Duke Ellington died on May 24, 1974. After his death, his son Mercer confronted how best to deal with the Ellington legacy. Fortunately for Ellington fans, he decided to revitalize the Ellington orchestra, and make some recordings. Not surprisingly, one of those recordings was the blues his father asked him to put together only a few hours before a 1941 recording session. (Mercer Ellington is shown above right.)

The music: Pianist Lloyd Mayers plays the band on with two choruses of blues: the first has some churchy block chords. Notice how bassist J.J.Wiggins (now Hasan Shakur) falls in behind Mayers toward the end of chorus one. Drummer Rocky White gets the shuffle rhythm going nicely to support the piano and bass. As Mayers works his way through his second twelve-bar chorus, swing abounds. The saxophones pick up the chugging theme, with brass bursts suggesting the whistle of Duke’s feisty little train. Mayers has fun teasing the band along with funky piano tremolos. Then the saxes do the whistling, with lead trumpeter James Bolden’s providing the sparks flying out of the steam engine’s smoke stack.

The centerpiece of this performance is tenor saxophonist Ricky Ford’s romping and shouting six chorus solo, capped by a sensational cadenza at the end. Young Mr. Ford’s wonderful jazz solo demonstrates that in addition to his talent, he descended musically from the great big-toned, blues-saturated tenor saxophonists in jazz history, starting with Herschel Evans, through Buddy Tate and Illinois Jacquet. As demonstrated here beyond doubt, that tradition was obviously in good hands.

This recording was digitally transferred and remastered by Mike Zirpolo.

──────────────────────────────

[TASK REQUIREMENTS]
- a) In the notes on the Ellington orchestra recording, answer each question on its own line, marked (i), (ii) and (iii):
(i) On what date did Duke Ellington die?
(ii) Who is the drummer?
(iii) How many choruses long is Ricky Ford's solo?
- b) Do these statements agree with the notes on the Ellington orchestra recording? Answer yes or no to each, and quote the words from the notes that decide it.
(i) Mercer Ellington chose to revitalize the Ellington orchestra.
(ii) The trumpets are the first to pick up the chugging theme.
(iii) Mike Zirpolo remastered the recording.
- c) Resume the notes on the Ellington orchestra recording, starting after their last sentence.

[SUPPLIED MATERIAL]

──────────────────────────────

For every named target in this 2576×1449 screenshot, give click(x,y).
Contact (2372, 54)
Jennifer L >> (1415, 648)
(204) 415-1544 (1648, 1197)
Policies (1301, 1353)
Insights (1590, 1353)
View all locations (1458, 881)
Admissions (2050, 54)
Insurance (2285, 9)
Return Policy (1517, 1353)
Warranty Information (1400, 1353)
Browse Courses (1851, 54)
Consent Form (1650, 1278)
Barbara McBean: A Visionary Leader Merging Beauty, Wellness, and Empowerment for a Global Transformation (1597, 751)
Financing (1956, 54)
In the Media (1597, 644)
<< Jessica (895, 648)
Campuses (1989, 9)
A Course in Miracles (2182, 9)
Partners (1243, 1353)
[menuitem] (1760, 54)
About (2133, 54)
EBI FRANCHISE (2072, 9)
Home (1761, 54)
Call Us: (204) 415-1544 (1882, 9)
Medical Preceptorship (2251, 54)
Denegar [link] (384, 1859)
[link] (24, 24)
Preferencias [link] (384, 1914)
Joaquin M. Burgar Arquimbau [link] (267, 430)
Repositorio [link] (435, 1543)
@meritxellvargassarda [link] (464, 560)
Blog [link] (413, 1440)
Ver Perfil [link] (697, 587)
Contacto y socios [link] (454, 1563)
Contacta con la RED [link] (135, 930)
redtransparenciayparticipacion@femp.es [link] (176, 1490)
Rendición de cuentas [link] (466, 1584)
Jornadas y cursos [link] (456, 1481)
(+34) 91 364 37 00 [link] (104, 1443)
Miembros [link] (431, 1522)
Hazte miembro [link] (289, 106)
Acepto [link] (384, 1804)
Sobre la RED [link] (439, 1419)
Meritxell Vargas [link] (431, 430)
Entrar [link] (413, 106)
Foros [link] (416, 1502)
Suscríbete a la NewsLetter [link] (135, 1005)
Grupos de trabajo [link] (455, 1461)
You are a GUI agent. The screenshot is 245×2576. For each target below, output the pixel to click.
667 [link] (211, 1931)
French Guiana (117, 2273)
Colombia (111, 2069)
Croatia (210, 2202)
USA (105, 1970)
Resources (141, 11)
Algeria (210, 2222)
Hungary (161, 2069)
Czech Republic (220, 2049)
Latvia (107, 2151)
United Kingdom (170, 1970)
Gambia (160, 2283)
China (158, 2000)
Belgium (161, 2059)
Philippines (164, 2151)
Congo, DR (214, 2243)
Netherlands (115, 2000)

──────────────────────────────

[SOLVED PROBLEMS]
- a)
(i) May 24, 1974
(ii) Rocky White
(iii) Six

- b)
(i) Yes: "he decided to revitalize the Ellington orchestra, and make some recordings"
(ii) No: "The saxophones pick up the chugging theme"
(iii) Yes: "digitally transferred and remastered by Mike Zirpolo"

- c)
Notes and links:

(1) The Swing Era Postwar Years, Time-Life Books (1972), notes on the music by Joseph Kastner, page 60.

(2) The Deep South Suite” was presented at Carnegie Hall by Duke Ellington and His Orchestra on November 23, 1946. It was the fifth annual Carnegie Hall concert presented by Ellington. The music presented was composed by Duke Ellington and Billy Strayhorn. Although there has been considerable confusion over the years as to who wrote what as between Ellington and Strayhorn, I am confident that Ellington wrote “Happy-Go-Lucky Local,” which is the fourth and final movement of The Deep South Suite. (The seminal work Something to Live For..The Music of Billy Strayhorn, by Walter van de Leur, does a masterful job of untangling the music of Duke Ellington and Billy Strayhorn.)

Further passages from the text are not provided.